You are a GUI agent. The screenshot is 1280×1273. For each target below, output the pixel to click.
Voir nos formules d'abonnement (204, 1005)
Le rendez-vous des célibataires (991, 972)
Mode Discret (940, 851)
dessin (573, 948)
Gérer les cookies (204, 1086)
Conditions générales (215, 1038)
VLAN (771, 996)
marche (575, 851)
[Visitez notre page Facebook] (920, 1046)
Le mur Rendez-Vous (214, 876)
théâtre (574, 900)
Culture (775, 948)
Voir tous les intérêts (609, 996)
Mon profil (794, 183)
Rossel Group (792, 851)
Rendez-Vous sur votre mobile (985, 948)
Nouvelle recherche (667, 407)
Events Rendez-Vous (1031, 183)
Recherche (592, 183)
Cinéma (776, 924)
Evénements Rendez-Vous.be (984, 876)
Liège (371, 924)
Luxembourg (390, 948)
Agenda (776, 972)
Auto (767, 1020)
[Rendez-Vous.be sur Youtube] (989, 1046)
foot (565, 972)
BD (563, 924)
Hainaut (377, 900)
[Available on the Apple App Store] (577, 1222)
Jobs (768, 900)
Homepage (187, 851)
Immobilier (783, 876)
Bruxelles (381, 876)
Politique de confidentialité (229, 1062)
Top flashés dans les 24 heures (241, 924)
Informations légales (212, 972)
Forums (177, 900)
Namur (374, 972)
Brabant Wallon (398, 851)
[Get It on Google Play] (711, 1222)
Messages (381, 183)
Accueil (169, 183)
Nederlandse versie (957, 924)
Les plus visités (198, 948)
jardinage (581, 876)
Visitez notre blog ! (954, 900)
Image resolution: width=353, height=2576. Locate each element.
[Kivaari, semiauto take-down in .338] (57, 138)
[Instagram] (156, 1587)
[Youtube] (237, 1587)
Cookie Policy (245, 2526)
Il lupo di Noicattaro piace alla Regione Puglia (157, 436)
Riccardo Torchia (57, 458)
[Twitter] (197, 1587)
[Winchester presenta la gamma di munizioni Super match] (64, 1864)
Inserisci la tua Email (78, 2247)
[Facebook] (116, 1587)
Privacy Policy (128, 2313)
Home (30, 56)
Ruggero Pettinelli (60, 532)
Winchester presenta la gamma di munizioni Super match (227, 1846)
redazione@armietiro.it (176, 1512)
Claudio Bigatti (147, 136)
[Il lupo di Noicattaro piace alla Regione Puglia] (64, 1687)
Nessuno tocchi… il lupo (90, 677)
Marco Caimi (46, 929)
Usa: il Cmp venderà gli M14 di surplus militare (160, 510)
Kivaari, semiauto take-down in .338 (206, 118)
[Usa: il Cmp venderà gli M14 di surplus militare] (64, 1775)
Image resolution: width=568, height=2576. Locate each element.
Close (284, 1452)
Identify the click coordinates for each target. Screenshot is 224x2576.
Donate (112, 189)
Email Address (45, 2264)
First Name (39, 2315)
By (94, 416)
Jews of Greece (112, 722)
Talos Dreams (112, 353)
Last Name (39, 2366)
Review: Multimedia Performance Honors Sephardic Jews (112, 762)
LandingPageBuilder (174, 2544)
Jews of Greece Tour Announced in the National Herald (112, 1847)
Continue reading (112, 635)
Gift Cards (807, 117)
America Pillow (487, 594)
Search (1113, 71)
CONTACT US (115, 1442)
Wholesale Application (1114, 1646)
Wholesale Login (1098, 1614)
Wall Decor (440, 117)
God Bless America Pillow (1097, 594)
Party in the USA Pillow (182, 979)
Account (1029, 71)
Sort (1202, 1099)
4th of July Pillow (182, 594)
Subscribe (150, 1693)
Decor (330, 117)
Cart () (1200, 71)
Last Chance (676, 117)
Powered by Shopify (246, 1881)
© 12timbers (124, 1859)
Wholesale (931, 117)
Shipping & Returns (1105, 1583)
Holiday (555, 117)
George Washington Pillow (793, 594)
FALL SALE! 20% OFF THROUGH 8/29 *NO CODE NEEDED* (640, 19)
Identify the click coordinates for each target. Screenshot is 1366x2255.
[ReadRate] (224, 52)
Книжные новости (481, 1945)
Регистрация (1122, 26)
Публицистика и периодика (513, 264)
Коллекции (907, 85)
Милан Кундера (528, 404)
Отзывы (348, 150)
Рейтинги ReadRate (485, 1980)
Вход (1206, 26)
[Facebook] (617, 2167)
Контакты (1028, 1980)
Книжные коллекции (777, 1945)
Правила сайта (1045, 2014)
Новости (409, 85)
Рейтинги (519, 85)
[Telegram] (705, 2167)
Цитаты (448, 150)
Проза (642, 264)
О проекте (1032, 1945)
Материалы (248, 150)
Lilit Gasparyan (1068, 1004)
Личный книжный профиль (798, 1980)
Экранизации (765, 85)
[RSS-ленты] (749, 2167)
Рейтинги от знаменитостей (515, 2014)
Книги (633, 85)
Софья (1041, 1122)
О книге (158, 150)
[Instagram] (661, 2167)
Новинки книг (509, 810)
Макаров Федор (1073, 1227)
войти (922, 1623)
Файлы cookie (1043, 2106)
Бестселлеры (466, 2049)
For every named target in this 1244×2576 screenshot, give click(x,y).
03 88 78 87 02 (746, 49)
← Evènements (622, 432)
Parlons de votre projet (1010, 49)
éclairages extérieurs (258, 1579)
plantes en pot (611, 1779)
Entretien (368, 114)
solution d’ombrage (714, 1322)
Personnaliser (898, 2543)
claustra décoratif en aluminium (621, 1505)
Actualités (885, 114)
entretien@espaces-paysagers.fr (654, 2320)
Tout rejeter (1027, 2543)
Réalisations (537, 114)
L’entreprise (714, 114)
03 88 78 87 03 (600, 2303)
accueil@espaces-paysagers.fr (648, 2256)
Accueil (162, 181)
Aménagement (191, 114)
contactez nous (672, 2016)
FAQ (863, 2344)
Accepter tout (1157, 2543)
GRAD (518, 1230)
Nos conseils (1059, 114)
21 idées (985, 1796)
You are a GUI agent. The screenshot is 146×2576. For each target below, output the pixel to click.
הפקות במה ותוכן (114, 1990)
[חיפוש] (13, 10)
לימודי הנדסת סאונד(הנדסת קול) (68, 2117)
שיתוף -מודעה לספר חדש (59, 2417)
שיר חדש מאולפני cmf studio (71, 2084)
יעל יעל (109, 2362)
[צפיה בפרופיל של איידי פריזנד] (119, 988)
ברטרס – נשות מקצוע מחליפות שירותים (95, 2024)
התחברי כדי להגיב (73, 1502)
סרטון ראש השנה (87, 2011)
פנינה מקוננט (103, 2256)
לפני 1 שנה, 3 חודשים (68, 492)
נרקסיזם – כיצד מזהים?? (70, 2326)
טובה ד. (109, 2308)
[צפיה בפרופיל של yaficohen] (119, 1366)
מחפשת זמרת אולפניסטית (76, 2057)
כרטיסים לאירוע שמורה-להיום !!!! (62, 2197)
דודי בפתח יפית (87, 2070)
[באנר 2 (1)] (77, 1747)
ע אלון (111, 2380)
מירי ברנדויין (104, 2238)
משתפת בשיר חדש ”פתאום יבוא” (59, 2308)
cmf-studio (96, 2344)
· · · · ·
*Assignment*: Looking at the records above, return exactly the lines from the line with "America Pillow (487, 594)" to the line with "Tout rejeter (1027, 2543)", both ends included.

*Expected output*:
America Pillow (487, 594)
Search (1113, 71)
CONTACT US (115, 1442)
Wholesale Application (1114, 1646)
Wholesale Login (1098, 1614)
Wall Decor (440, 117)
God Bless America Pillow (1097, 594)
Party in the USA Pillow (182, 979)
Account (1029, 71)
Sort (1202, 1099)
4th of July Pillow (182, 594)
Subscribe (150, 1693)
Decor (330, 117)
Cart () (1200, 71)
Last Chance (676, 117)
Powered by Shopify (246, 1881)
© 12timbers (124, 1859)
Wholesale (931, 117)
Shipping & Returns (1105, 1583)
Holiday (555, 117)
George Washington Pillow (793, 594)
FALL SALE! 20% OFF THROUGH 8/29 *NO CODE NEEDED* (640, 19)
Identify the click coordinates for each target. Screenshot is 1366x2255.
[ReadRate] (224, 52)
Книжные новости (481, 1945)
Регистрация (1122, 26)
Публицистика и периодика (513, 264)
Коллекции (907, 85)
Милан Кундера (528, 404)
Отзывы (348, 150)
Рейтинги ReadRate (485, 1980)
Вход (1206, 26)
[Facebook] (617, 2167)
Контакты (1028, 1980)
Книжные коллекции (777, 1945)
Правила сайта (1045, 2014)
Новости (409, 85)
Рейтинги (519, 85)
[Telegram] (705, 2167)
Цитаты (448, 150)
Проза (642, 264)
О проекте (1032, 1945)
Материалы (248, 150)
Lilit Gasparyan (1068, 1004)
Личный книжный профиль (798, 1980)
Экранизации (765, 85)
[RSS-ленты] (749, 2167)
Рейтинги от знаменитостей (515, 2014)
Книги (633, 85)
Софья (1041, 1122)
О книге (158, 150)
[Instagram] (661, 2167)
Новинки книг (509, 810)
Макаров Федор (1073, 1227)
войти (922, 1623)
Файлы cookie (1043, 2106)
Бестселлеры (466, 2049)
For every named target in this 1244×2576 screenshot, give click(x,y).
03 88 78 87 02 (746, 49)
← Evènements (622, 432)
Parlons de votre projet (1010, 49)
éclairages extérieurs (258, 1579)
plantes en pot (611, 1779)
Entretien (368, 114)
solution d’ombrage (714, 1322)
Personnaliser (898, 2543)
claustra décoratif en aluminium (621, 1505)
Actualités (885, 114)
entretien@espaces-paysagers.fr (654, 2320)
Tout rejeter (1027, 2543)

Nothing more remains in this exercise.